Thirteen Lives

Thirteen Lives is the new film by Ron Howard and is being shown on Amazon Prime Video. I watched it yesterday.

Thirteen Lives, twelve boys and the coach of a Thai soccer team called the Wild Boars explore the Tham Luang cave when an unexpected rainstorm traps them in a chamber inside the mountain back in 2018. Entombed behind a maze of flooded cave tunnels, they face impossible odds. 
A team of world-class divers navigate through miles of dangerous cave networks to discover that finding the boys is only the beginning.

The divers had a tremendously difficult job to reach the trapped people and then to rescue them using techniques which had never been tried before.

Here's the trailer for the film:


Here's Ron Howard breaking down one of the scenes involving the claustrophobic cave diving - the lead actors trained as cave divers:




The film is extremely well made as one would expect from Ron Howard.
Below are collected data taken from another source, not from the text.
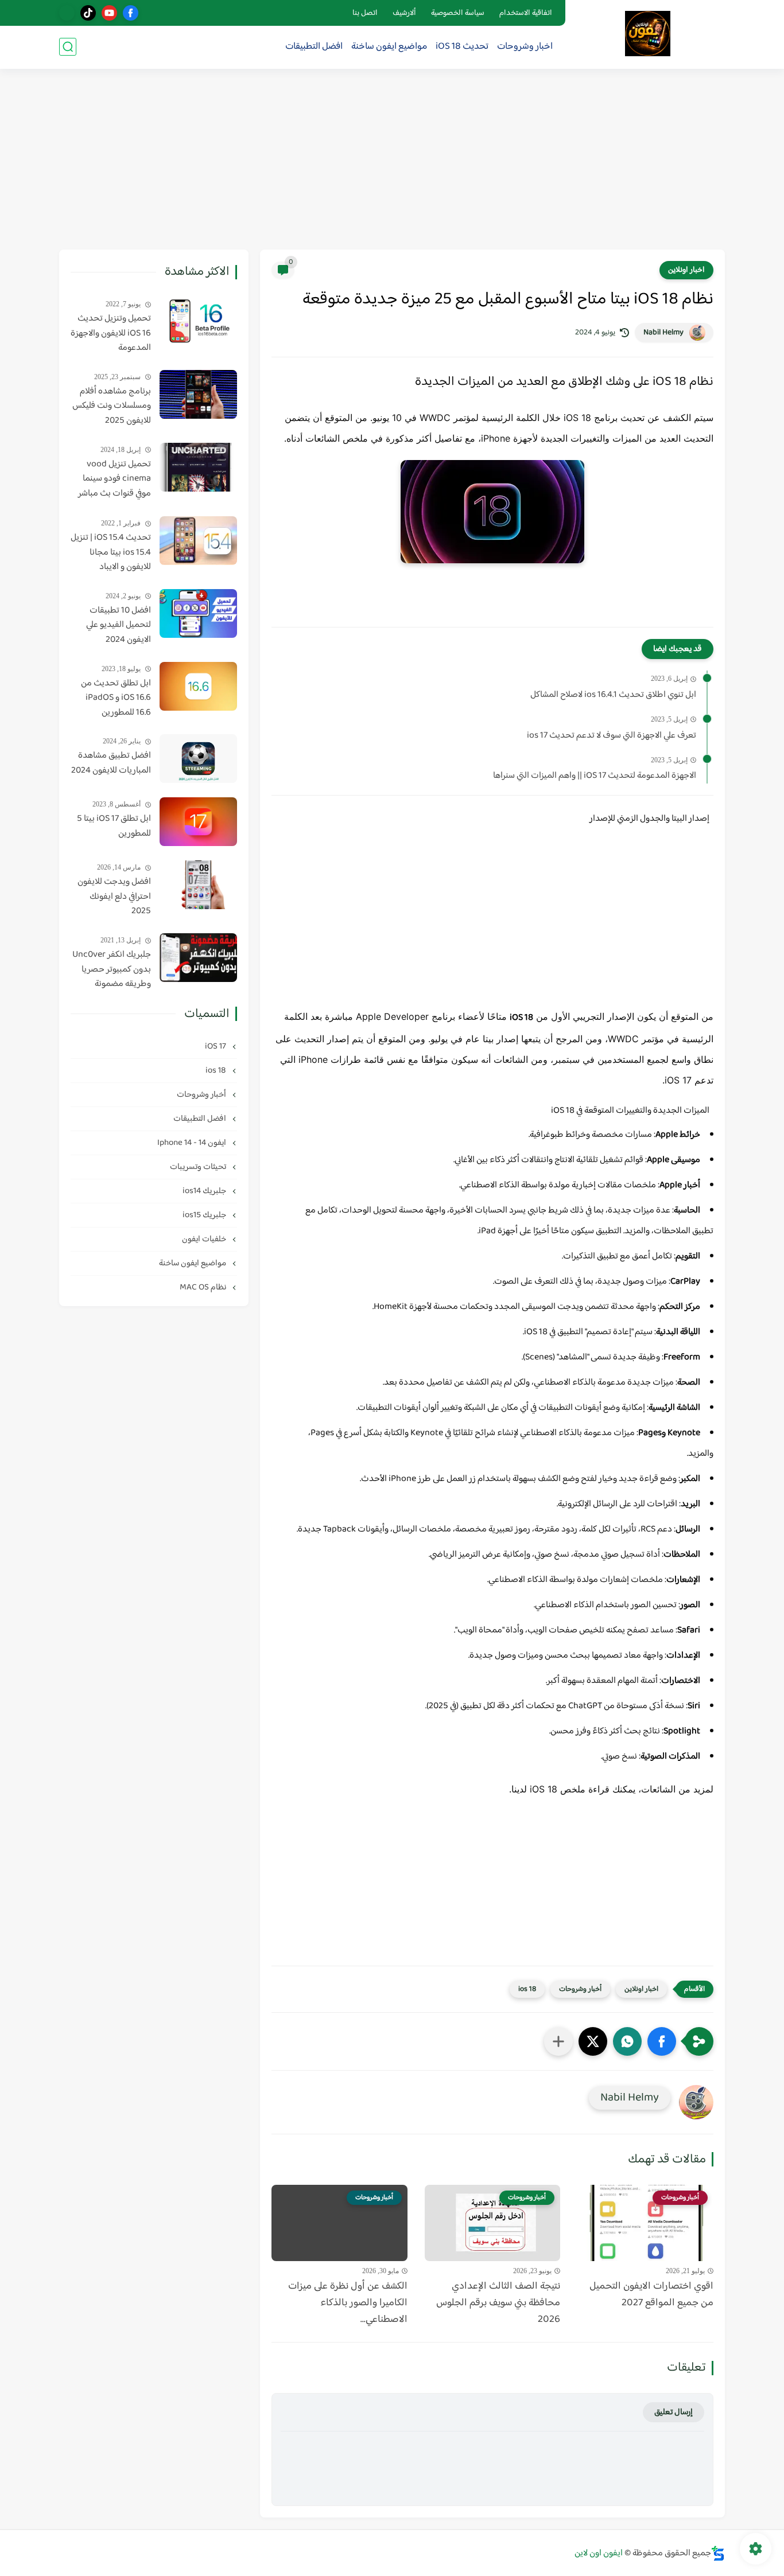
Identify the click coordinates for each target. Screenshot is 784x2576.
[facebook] (130, 13)
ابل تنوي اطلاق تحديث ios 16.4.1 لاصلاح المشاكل (613, 695)
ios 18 (527, 1989)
A map of part of the cave system is shown repeatedly during the film to help the viewer orient themselves with its confusing geography.
The film is also very careful to try to reduce the risk of it being a 'white saviour' narrative. 

Howard’s film meticulously shows that the rescue effort involved more than 10,000 people, mostly Thai, but with volunteers flying in from around the world to offer their skills.

There is the water expert who coordinates an effort to stop water going into sinkholes at the top of the mountain, which would fill it up faster than it could be pumped out at the bottom. A useful geographical plot point once again.

A water engineer called Thanet Natisri was galvanising local people to help him fill in sinkholes that are flooding the cave network in order to give the rescue mission more time. Howard shows the volunteers who fill in these holes and line the hillside with pipes, some made from bamboo, to divert the water. These scenes echo the Werner Herzog epic Fitzcarraldo, with its human battle against torrential elements, but the twist is that this battle is being fought, not by a vainglorious individual but by a selfless band of locals.

He also mentions the fact that some of the boys were stateless being Shan, who live on the border between Thailand and Myanmar.
Here's a Fact vs Fiction piece.

The film ends with tributes to the two Thai divers who died: one during, and one after the rescue.

It's an excellent film and a recommended watch, and worthy of further discussion.